The hypothesis: if the token architecture is semantically layered, the component descriptions are machine-readable, and the Figma structure mirrors the code structure, then an agent should be able to perform design system maintenance tasks that currently require a human designer.

Token architecture

The foundation is a three-layer token system. Primitive tokens hold raw values — hex colours, pixel sizes, font stacks. Semantic tokens alias primitives by intent: --color-text-primary, --color-surface-card. Component tokens scope to specific UI patterns like the Figma-style widget chrome or Storybook panel.

This layering is what makes the system machine-readable. When an agent encounters --color-text-primary, it doesn't need to understand colour theory — it just needs to follow the chain: semantic → primitive → raw value. Dark mode works the same way: the semantic layer swaps which primitives it points to, and every component updates automatically.

Primitive
Raw values named by hue + scale. Never used directly in components. Example tokens: --color-primitive-teal-500, --color-primitive-purple-600, --color-primitive-neutral-750, --color-primitive-neutral-50, --color-primitive-indigo-100, --color-primitive-indigo-800.
Semantic
Intent-based aliases. Components reference these — they swap in dark mode. Example tokens: --color-text-primary (→ Neutral/750 light, → Indigo/100 dark), --color-surface-card (→ Neutral/50 light, → Indigo/800 dark), --color-primary (→ Teal/500), --gradient-brand (Teal/500 → Purple/600).
Component
Scoped to specific UI patterns like widgets and panels. Example tokens: --color-widget-bg, --color-widget-accent, --color-panel-bg, --color-panel-focus.

Every token in code has a corresponding entry in the Figma Design Tokens file. The primitives are documented as raw swatches. The semantic aliases show which primitive they reference with an arrow notation (→ Neutral/750). This means an agent reading the Figma file via MCP gets the same information as an agent reading tokens.css — the mapping is explicit, not implicit.

Dark mode as proof

Dark mode isn't just a feature — it's the simplest proof that the token architecture works. If every component references semantic tokens, and the semantic layer swaps its primitive bindings under [data-theme="dark"], then dark mode is automatic. No component needs to know it's in dark mode.

This was validated in Storybook 10, where a background toggle sets the data-theme attribute and every component responds through CSS custom properties. The agent was able to identify components that weren't responding (BentoCard labels and Icon names had hardcoded text colours) and fix them by adding var(--color-text-primary) references.

Component descriptions

The Figma MCP reads component descriptions and passes them to the agent as context. This is the bridge between design and code. Each of the 23 components has a description that documents: what it renders, which tokens it uses, what props it accepts, what states it has, and how it behaves on interaction.

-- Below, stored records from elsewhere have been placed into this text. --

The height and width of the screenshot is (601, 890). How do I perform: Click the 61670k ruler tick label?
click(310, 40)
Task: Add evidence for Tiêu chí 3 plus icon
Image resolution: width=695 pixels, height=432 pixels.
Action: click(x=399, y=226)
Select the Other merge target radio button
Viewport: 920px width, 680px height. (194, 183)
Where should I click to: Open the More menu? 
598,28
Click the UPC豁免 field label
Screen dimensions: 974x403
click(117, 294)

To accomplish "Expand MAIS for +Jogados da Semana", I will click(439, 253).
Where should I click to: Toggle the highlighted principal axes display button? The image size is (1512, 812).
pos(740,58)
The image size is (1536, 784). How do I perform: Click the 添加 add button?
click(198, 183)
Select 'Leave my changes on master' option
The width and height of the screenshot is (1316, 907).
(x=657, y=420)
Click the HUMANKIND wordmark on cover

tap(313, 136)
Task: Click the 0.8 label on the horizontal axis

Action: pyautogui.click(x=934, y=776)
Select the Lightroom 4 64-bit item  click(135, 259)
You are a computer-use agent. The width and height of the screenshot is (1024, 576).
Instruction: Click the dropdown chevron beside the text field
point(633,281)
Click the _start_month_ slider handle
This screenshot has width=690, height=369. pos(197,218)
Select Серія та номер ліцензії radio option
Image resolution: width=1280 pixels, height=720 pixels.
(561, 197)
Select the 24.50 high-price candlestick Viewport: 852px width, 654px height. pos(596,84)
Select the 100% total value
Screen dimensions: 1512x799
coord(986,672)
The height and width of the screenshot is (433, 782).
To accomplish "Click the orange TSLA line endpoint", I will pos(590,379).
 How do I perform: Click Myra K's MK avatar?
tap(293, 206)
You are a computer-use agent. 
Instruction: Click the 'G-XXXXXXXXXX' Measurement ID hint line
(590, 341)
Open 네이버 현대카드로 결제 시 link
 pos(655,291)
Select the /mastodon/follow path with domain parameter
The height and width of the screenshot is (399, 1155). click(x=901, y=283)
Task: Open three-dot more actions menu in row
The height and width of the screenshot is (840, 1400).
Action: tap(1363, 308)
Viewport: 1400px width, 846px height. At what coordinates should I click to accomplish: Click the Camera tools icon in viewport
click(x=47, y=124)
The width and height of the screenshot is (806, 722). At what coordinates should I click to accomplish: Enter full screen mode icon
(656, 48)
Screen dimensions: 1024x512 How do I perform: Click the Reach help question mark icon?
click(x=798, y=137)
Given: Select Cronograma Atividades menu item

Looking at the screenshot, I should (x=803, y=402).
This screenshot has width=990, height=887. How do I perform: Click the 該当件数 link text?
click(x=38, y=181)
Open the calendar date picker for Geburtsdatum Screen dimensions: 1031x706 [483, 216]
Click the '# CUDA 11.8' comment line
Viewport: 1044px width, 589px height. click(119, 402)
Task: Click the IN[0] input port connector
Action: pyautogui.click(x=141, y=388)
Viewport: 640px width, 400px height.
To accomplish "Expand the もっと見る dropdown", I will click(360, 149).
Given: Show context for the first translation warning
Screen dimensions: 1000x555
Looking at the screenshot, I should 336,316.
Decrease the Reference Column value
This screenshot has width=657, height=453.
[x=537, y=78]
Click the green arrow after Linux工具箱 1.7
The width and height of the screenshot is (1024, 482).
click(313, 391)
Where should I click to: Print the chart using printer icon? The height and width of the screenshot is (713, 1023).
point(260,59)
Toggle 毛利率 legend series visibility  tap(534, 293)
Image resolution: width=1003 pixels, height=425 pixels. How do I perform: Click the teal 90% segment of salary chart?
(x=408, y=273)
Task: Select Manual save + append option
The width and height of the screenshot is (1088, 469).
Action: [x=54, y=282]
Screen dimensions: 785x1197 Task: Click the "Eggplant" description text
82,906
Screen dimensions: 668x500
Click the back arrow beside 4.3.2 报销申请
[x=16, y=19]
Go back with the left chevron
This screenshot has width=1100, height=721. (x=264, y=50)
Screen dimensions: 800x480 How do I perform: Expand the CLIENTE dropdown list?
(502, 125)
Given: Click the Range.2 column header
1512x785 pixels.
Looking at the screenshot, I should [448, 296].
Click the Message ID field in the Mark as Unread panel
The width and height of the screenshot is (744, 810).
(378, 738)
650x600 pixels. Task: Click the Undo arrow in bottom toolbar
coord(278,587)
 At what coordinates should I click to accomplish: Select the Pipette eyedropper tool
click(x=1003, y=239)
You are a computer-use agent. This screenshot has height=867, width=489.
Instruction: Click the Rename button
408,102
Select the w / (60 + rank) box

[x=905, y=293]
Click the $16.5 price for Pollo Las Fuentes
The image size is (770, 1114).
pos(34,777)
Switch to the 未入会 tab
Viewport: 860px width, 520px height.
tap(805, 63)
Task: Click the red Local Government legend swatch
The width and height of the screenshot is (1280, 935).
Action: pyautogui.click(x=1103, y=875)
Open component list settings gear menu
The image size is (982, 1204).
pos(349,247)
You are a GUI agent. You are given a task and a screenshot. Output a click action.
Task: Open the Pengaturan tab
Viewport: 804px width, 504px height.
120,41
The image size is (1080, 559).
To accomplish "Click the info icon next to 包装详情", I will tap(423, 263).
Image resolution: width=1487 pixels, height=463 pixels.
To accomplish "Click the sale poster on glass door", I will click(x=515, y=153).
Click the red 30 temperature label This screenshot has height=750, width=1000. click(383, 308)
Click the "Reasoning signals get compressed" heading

These descriptions aren't written for humans browsing Figma — they're written for an agent that needs to decide which component to use, what tokens to reference, and how the component will behave. It's the difference between "A card component" and "Base card wrapper. Uses --color-surface-card background, --color-border-card border, --color-shadow-card-* elevation. Click spawns a ripple at --color-card-ripple. Accepts dark boolean prop for --color-surface-card-dark variant."

Agent workflows

With the system structured, I tested four autonomous agent workflows — tasks a human designer would normally do manually. Each one succeeded because the agent could read the token architecture, cross-reference Figma and code, and make decisions based on semantic naming.

Drift audit
Input: Agent scans every CSS token against Figma variables. Finding: Found 35 semantic tokens in code missing from Figma. Outcome: Synced — all tokens now in both files.
Token consolidation
Input: Text/Primary (#2c2c2c) vs Text/Body (#181818) — two near-black text tokens. Finding: Agent identified they served the same purpose. Outcome: Text/Body aliased to Text/Primary in both code and Figma.
Unused token cleanup
Input: Agent grepped all 468 tokens against every component file. Finding: Found 9 dead tokens: Surface/Bulb On, Surface/Ceiling Mount, Gradient Start/Mid/End, plus 4 overlay tokens. Outcome: Removed from tokens.css — Figma checklist generated.
Font mismatch
Input: Agent inspected Data/Streak text style via Figma MCP. Finding: Flagged — using Inter instead of Fredoka for streak counter. Outcome: Corrected in Figma to match code's --font-family-display.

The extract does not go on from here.